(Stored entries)
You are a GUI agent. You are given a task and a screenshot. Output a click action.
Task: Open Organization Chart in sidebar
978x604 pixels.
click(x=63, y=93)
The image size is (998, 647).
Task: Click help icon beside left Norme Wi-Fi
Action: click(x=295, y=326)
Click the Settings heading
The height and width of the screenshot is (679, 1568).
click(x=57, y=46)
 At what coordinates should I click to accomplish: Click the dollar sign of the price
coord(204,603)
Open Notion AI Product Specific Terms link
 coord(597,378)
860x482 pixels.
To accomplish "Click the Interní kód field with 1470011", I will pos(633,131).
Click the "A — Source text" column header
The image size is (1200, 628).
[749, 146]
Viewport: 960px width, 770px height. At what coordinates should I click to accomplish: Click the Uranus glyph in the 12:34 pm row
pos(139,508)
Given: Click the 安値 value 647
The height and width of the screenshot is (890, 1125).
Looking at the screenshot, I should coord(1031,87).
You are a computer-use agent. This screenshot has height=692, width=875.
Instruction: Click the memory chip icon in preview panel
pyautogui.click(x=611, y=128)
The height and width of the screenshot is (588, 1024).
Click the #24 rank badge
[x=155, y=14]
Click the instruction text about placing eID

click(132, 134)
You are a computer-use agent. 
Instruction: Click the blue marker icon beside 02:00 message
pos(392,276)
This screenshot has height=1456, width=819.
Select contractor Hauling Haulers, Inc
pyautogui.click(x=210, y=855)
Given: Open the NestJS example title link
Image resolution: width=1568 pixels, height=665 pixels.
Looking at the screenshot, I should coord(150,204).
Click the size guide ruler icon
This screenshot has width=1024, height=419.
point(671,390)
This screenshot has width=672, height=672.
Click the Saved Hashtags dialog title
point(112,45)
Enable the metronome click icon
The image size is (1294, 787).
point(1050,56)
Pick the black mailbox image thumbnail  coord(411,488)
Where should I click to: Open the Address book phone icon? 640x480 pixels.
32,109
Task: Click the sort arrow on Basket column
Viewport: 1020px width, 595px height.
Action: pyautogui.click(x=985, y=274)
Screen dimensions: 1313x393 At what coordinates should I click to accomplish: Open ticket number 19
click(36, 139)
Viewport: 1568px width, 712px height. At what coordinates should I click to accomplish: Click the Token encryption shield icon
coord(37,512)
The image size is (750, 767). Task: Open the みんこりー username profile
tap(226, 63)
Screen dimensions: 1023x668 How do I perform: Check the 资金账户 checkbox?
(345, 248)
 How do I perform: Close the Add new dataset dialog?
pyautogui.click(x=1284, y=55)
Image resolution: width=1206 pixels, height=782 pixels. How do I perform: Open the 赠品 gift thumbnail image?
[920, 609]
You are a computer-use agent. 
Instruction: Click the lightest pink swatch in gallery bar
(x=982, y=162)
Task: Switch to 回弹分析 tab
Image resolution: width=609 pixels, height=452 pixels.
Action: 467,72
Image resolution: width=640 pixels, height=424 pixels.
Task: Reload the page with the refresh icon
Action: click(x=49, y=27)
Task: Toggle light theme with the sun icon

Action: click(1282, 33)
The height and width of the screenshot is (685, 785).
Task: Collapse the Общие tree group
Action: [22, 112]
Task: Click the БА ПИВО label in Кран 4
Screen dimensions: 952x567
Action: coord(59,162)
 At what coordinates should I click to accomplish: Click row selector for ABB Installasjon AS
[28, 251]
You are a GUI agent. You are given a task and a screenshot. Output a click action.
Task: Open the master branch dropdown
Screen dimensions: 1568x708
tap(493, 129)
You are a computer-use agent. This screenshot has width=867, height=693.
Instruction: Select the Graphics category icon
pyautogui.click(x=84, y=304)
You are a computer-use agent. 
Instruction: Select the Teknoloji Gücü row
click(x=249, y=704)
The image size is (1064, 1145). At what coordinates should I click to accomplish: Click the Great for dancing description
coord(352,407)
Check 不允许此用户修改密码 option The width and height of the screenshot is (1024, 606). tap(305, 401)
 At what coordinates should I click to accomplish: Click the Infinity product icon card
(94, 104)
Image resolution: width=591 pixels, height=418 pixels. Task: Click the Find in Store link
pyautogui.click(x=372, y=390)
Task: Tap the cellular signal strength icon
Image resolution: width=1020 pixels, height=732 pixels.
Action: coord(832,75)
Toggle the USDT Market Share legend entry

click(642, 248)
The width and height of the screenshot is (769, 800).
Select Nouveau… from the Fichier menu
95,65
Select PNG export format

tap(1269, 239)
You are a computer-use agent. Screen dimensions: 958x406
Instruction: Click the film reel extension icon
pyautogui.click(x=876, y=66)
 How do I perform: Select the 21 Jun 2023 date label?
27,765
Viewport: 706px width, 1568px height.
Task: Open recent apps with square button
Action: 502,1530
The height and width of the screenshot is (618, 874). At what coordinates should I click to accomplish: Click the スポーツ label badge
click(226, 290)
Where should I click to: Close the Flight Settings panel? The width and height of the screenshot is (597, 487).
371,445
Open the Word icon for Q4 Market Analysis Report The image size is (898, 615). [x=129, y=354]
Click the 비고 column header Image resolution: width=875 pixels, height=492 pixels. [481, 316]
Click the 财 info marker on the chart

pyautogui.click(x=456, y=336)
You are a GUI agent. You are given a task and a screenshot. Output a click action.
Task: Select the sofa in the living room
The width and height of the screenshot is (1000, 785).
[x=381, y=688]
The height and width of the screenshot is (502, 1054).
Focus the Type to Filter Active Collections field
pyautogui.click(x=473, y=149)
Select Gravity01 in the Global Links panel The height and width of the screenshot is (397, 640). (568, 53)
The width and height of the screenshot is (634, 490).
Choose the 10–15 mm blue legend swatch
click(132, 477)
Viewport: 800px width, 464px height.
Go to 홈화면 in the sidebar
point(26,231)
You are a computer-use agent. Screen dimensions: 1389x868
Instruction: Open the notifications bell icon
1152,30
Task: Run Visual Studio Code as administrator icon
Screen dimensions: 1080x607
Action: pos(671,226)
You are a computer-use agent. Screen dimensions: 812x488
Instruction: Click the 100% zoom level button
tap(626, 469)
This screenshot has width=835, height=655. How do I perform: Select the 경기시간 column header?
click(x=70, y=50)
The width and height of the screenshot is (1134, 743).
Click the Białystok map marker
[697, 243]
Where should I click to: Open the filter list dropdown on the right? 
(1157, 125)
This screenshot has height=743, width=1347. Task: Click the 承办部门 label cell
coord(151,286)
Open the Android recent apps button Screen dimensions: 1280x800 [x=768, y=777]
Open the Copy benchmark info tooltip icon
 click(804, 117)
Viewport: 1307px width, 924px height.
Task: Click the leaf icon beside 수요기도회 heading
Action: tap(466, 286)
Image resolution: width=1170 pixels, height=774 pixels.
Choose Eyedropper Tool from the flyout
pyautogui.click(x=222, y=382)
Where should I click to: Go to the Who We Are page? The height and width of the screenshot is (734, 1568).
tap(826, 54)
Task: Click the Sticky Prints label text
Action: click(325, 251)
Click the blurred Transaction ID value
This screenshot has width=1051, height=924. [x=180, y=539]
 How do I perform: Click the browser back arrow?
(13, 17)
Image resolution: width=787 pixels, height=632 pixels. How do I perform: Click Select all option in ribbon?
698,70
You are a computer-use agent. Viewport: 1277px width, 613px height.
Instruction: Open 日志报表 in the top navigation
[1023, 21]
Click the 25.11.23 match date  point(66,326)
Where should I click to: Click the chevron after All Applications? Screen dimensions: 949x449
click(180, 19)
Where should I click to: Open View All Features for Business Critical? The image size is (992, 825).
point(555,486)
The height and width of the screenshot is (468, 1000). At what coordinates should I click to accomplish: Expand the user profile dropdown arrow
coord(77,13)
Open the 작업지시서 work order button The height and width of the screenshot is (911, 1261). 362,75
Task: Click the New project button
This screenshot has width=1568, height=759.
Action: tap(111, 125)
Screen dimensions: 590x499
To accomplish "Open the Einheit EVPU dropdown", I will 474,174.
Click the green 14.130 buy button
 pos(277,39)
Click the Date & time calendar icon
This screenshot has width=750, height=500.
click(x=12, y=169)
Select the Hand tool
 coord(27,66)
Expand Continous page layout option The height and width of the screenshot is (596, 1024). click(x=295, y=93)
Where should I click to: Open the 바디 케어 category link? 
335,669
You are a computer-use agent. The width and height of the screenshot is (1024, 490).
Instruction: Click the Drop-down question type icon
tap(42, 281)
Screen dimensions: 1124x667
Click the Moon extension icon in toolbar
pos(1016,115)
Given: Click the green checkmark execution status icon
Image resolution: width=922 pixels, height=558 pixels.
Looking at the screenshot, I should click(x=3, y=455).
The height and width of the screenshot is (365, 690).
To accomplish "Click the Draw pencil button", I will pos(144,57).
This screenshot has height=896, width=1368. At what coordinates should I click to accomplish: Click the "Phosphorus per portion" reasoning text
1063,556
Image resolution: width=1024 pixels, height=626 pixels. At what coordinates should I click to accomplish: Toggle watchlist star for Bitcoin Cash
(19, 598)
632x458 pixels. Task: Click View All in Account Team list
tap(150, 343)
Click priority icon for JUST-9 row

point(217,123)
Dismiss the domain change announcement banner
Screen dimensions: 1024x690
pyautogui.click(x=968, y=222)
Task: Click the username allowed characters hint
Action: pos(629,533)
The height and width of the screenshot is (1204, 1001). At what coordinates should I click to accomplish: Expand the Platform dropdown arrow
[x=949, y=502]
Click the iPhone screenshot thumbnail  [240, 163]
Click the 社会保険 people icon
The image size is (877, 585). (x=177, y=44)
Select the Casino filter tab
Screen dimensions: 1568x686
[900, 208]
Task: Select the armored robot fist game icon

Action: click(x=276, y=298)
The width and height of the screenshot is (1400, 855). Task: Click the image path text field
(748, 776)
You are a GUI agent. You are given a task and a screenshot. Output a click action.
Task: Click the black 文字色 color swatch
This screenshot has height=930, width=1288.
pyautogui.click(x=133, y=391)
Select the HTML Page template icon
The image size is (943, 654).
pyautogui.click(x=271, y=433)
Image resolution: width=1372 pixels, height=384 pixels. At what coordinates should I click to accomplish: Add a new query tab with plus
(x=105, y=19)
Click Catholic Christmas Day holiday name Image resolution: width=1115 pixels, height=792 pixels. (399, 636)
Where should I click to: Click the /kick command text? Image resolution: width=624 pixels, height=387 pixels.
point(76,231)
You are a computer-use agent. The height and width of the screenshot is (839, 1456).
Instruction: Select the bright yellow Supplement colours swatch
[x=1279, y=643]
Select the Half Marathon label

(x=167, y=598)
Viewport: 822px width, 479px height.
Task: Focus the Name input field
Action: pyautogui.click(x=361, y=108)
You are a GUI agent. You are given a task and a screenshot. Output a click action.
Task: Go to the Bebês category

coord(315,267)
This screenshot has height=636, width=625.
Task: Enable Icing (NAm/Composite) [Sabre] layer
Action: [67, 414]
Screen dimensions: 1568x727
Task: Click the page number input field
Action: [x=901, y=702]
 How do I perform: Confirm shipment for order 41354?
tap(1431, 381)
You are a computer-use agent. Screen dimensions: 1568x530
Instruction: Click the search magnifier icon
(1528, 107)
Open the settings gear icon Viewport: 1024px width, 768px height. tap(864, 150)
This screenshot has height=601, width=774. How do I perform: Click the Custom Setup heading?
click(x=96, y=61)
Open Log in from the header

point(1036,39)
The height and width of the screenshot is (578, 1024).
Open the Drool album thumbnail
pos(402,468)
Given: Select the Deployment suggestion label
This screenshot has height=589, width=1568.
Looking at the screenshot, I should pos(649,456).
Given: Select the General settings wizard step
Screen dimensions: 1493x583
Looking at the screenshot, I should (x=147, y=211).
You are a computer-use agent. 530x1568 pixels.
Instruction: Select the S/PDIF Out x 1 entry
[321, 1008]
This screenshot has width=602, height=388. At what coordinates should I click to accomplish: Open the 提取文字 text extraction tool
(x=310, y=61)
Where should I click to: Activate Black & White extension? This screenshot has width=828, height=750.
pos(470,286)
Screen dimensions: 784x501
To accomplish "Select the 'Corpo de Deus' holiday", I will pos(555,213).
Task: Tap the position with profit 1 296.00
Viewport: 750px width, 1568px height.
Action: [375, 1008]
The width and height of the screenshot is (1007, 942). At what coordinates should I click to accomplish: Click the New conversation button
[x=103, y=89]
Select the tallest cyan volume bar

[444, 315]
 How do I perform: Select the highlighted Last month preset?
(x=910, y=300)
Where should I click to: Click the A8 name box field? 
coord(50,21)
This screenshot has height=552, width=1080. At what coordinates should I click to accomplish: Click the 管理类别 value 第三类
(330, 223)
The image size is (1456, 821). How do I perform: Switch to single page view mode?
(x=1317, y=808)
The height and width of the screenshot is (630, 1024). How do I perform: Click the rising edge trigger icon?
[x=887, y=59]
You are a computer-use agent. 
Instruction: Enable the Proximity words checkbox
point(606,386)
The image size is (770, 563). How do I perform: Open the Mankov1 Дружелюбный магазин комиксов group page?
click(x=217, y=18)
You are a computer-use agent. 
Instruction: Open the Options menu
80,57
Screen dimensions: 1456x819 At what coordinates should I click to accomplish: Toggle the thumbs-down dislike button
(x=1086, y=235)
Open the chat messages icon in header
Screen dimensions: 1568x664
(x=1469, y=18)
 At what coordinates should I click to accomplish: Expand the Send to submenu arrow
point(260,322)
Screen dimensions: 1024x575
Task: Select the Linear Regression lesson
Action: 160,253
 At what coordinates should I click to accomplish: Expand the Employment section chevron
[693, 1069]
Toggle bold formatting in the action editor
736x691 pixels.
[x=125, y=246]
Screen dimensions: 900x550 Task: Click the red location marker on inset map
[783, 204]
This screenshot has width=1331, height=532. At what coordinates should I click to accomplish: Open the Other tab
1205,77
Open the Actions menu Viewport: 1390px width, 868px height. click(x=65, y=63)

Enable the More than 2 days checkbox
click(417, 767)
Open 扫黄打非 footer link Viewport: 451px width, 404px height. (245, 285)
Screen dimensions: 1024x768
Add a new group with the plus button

## Exercise prompt:
An exact, complete copy of the lines above from the one with "Where should I click to: Go" through the one with "Click the 25.11.23" is the whole answer.

## Solved exercise:
Where should I click to: Go to the Who We Are page? The height and width of the screenshot is (734, 1568).
tap(826, 54)
Task: Click the Sticky Prints label text
Action: click(325, 251)
Click the blurred Transaction ID value
This screenshot has width=1051, height=924. [x=180, y=539]
 How do I perform: Click the browser back arrow?
(13, 17)
Image resolution: width=787 pixels, height=632 pixels. How do I perform: Click Select all option in ribbon?
698,70
You are a computer-use agent. Viewport: 1277px width, 613px height.
Instruction: Open 日志报表 in the top navigation
[1023, 21]
Click the 25.11.23 match date  point(66,326)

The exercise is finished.